In thinking about assessment, we must move past thinking about testing events, and more about what assessment is and why we do it...
Assessment OF Learning: using evidence of student learning as a way to measure the impact of our teaching practices.
Assessment FOR Learning: using information about students' knowledge, understanding, and skills to inform our teaching practice and providing feedback to students about how to improve.
Assessment AS Learning: involving students in the learning process to monitor their own progress and work toward their learning goals through self-assessment and reflection.
In our classrooms, assessments can go by many different names and have many different functions. No one data point or assessment can be the sole basis of educational decision making. We must be sure to use multiple points of information to triangulate our findings so we can best understand and best plan for individual student needs. It is important for us to think about assessment in terms of the purposes for which we are administering them.
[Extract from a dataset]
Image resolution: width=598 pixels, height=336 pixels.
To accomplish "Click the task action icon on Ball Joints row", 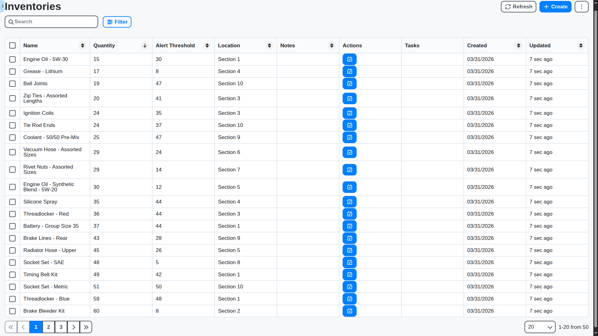I will click(349, 83).
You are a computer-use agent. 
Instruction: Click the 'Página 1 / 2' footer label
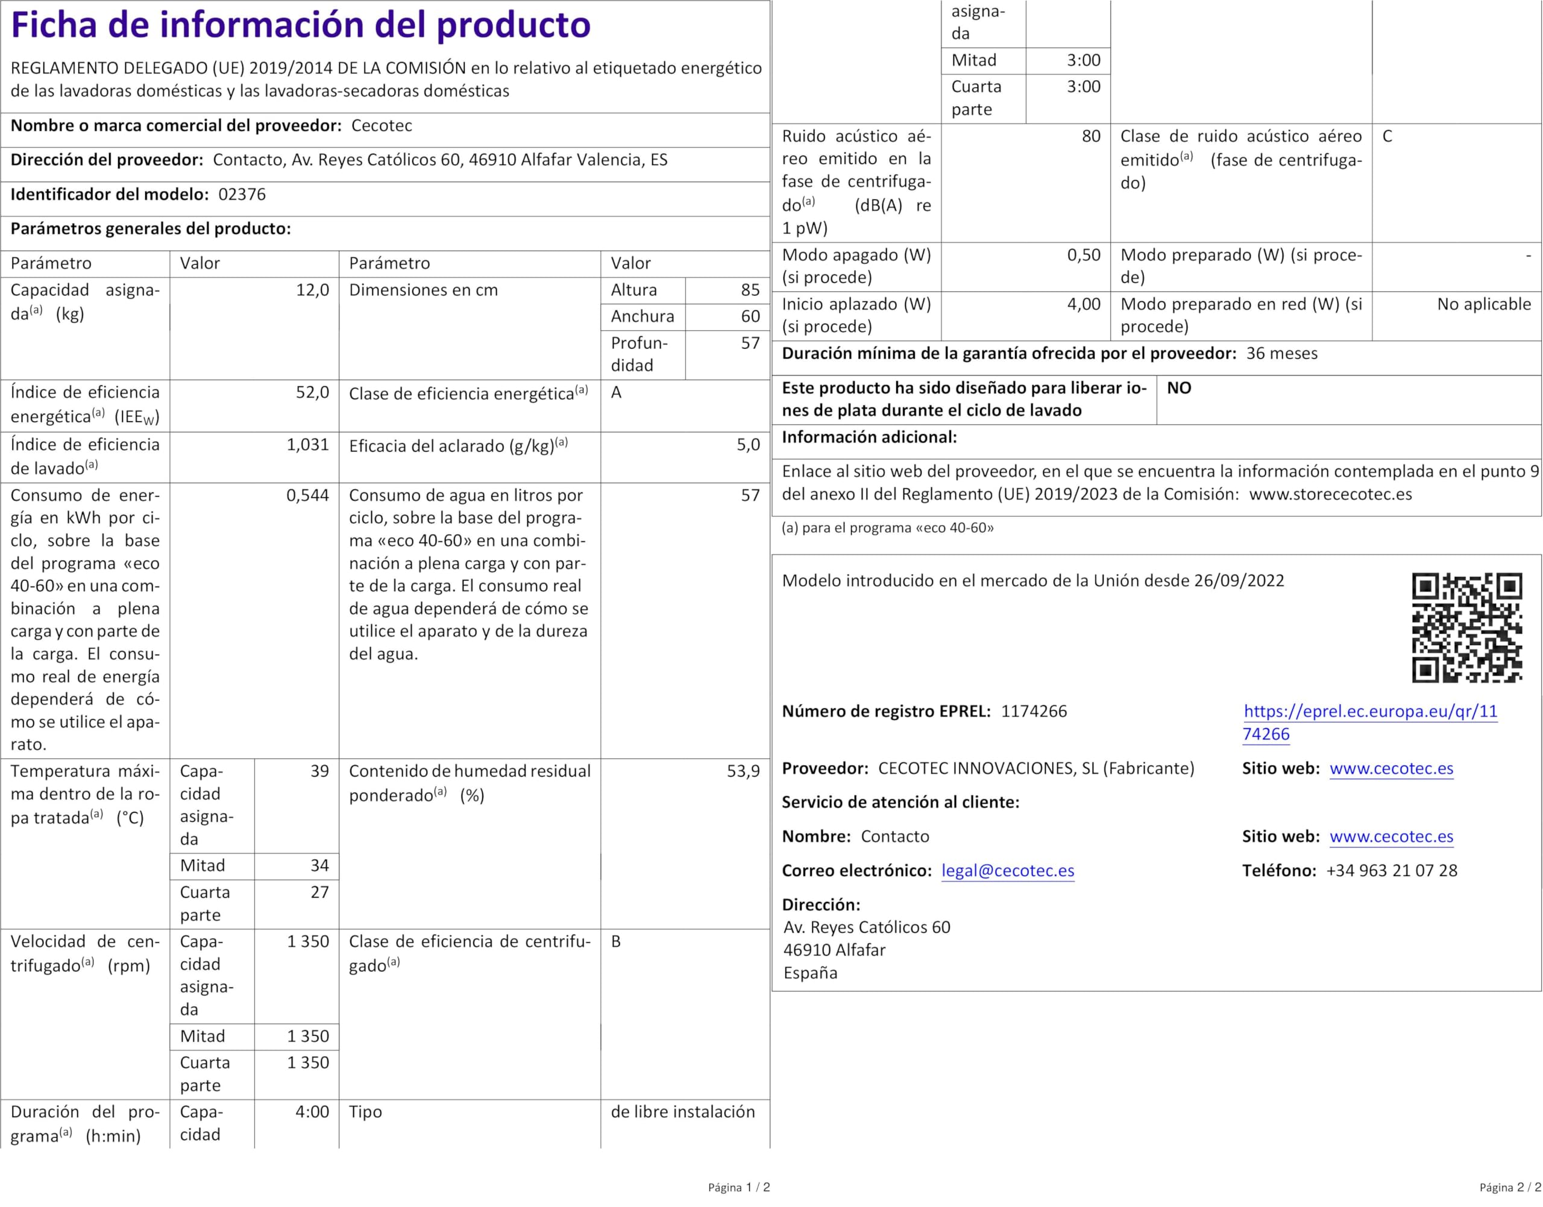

Before we design or administer an assessment we must think about the skills or outcomes we want to measure and also about how we plan to use the resulting information.
Formative assessment is a planned process wherein both students and teachers continually gather evidence of learning and use it to change and adapt what happens in the classroom minute-to-minute and day-by-day.
Used in real-time to make adjustments to instructional practice
Excellent to provide direct feedback to students about their progress
Can be used to uncover opportunities for review and reteaching
An interim assessment may be administered multiple times throughout the year between summative assessments to measure progress towards meeting particular expectations or to measure growth on a continuum of learning.
Helps to identify patterns and trends
Identifies individual strengths and weakness
Useful in grouping students for instruction
A blend of formative and summative practices
A summative assessment is a culminating assessment which measures and reports whether a student has learned a prescribed set of content or skills.
Usually includes students receiving a final score or grade.
May include grade-level proficiency or other levels of performance.